··· INPUT DATA
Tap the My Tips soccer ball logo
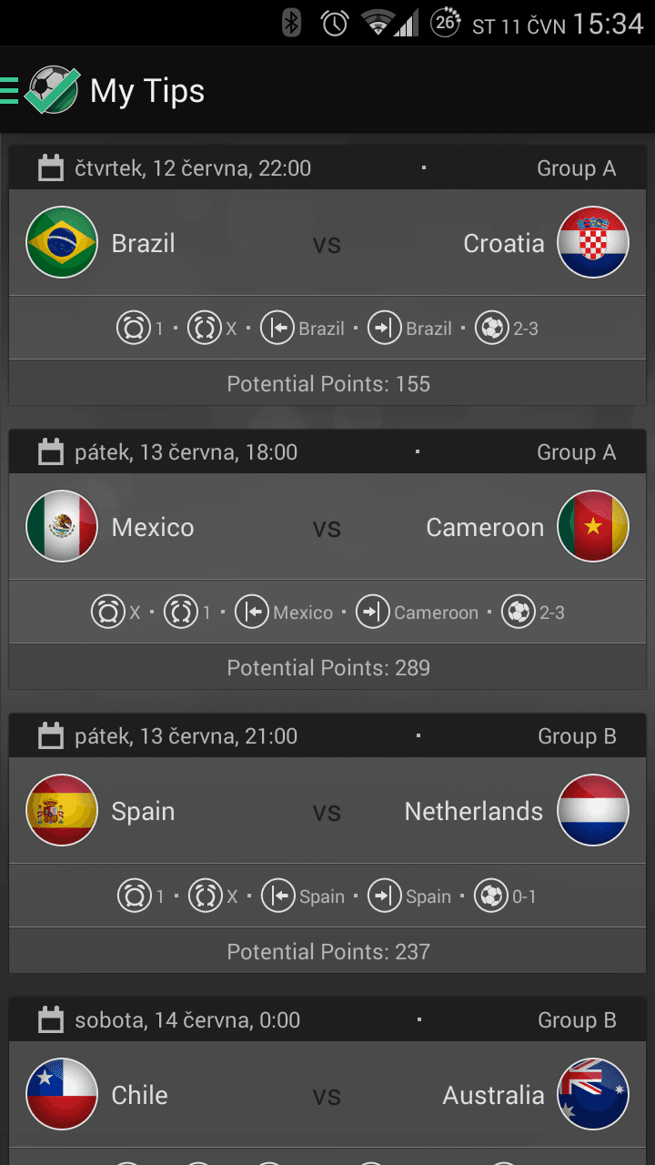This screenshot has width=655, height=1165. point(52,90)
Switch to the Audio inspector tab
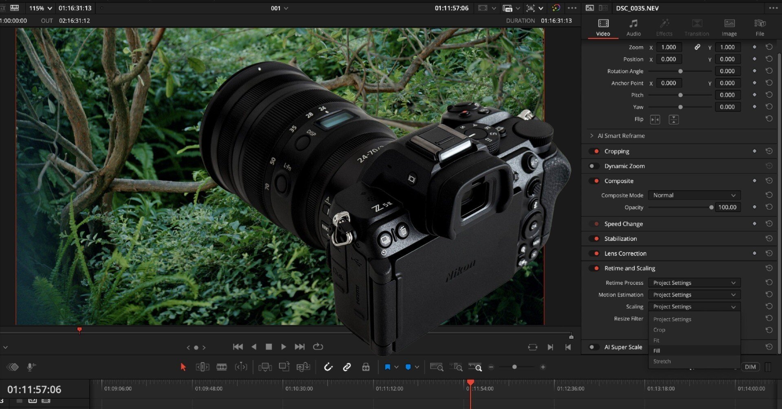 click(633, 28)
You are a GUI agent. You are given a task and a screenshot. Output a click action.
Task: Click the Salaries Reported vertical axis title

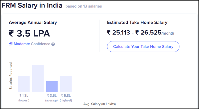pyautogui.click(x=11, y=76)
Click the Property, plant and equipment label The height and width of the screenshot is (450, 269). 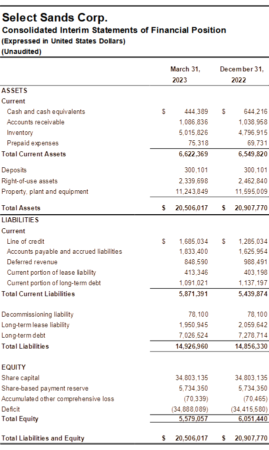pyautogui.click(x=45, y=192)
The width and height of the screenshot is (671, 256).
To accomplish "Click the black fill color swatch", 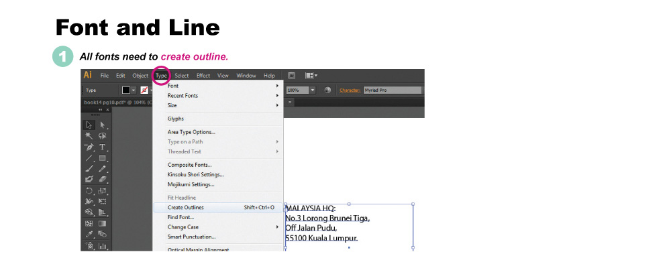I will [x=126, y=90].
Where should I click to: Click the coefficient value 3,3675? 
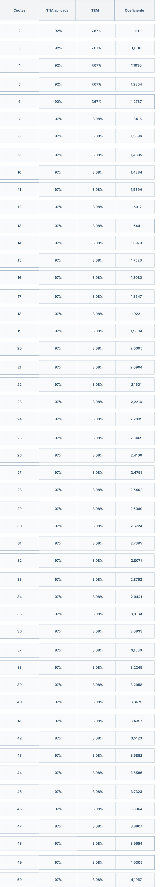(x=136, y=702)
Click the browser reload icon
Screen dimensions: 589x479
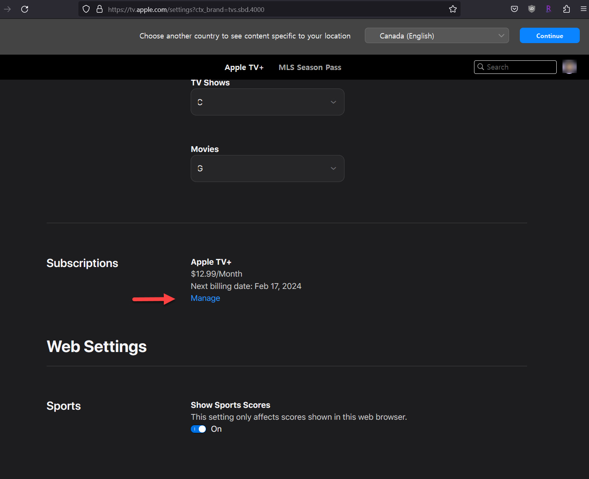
······
Copy nothing but the lines from the line holding "Click the browser reload icon" through the last line of the entries, exactly, while leaving out the pictures.

* **RESULT BELOW**:
Click the browser reload icon
Screen dimensions: 589x479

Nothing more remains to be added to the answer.